_What you need to do_
What you write should be an exact copy of the material, from its first line through the line containing "[Submit Form] (1192, 883)".

==============================

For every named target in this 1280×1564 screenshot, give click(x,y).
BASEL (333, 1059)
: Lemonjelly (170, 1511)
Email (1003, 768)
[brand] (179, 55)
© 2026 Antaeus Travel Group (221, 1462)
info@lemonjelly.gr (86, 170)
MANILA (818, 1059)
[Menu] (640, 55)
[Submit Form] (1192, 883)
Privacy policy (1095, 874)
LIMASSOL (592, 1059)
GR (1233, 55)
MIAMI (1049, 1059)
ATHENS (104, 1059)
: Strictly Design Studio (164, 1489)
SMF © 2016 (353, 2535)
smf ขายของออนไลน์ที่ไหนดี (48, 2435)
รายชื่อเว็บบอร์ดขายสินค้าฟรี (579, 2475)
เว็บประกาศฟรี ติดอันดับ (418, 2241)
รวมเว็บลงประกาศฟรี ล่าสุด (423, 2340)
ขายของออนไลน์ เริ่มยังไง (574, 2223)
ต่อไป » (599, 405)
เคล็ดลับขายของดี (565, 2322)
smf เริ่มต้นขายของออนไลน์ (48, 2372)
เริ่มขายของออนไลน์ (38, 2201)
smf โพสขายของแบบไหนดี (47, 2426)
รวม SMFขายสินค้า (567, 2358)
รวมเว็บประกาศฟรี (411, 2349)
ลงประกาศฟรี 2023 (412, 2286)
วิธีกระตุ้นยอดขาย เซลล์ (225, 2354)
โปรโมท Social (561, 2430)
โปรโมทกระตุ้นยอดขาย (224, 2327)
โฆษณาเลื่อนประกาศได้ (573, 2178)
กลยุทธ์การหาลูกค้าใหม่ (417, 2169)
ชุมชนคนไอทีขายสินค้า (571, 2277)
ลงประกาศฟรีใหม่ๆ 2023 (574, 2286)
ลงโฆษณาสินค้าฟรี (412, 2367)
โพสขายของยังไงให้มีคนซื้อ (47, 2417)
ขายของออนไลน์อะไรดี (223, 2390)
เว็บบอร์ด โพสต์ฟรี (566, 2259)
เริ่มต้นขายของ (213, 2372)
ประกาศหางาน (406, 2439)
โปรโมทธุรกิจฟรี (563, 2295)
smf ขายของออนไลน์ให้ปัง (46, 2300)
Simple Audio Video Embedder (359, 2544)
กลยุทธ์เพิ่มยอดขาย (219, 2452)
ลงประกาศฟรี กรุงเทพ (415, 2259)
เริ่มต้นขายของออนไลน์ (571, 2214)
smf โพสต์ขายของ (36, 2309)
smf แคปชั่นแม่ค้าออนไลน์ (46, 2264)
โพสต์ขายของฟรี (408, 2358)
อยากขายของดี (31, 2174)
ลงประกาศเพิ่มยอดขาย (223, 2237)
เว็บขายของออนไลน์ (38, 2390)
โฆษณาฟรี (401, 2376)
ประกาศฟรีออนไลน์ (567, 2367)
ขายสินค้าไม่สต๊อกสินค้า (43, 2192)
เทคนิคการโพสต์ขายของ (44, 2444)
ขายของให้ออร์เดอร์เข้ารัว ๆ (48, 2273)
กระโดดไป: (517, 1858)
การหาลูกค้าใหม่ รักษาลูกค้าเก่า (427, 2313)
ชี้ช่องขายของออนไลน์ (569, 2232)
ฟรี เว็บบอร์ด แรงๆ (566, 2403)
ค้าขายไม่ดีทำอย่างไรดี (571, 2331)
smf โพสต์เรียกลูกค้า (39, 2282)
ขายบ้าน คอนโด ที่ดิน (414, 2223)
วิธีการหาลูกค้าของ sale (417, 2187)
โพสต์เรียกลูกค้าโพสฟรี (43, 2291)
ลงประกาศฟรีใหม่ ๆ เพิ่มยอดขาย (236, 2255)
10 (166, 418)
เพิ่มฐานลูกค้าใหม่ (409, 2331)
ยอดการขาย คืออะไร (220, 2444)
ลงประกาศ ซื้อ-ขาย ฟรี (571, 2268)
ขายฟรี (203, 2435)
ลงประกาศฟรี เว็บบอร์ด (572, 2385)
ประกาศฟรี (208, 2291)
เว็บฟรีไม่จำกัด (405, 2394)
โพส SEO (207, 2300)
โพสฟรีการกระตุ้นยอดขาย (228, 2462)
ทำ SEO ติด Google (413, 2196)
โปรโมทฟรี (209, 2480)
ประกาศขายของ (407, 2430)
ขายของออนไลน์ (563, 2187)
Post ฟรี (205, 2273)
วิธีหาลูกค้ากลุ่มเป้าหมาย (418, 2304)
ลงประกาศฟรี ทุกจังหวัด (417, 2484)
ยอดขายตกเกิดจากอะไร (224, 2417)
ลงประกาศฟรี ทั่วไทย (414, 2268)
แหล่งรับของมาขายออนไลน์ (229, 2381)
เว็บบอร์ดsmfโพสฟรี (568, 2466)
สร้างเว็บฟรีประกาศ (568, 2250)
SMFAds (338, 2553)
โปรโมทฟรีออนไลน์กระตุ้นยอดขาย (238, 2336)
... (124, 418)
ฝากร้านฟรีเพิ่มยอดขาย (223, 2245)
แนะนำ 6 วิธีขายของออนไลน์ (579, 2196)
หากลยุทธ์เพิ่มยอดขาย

==============================

_Reply_
For every named target in this 1280×1564 screenshot, give click(x,y).
BASEL (333, 1059)
: Lemonjelly (170, 1511)
Email (1003, 768)
[brand] (179, 55)
© 2026 Antaeus Travel Group (221, 1462)
info@lemonjelly.gr (86, 170)
MANILA (818, 1059)
[Menu] (640, 55)
[Submit Form] (1192, 883)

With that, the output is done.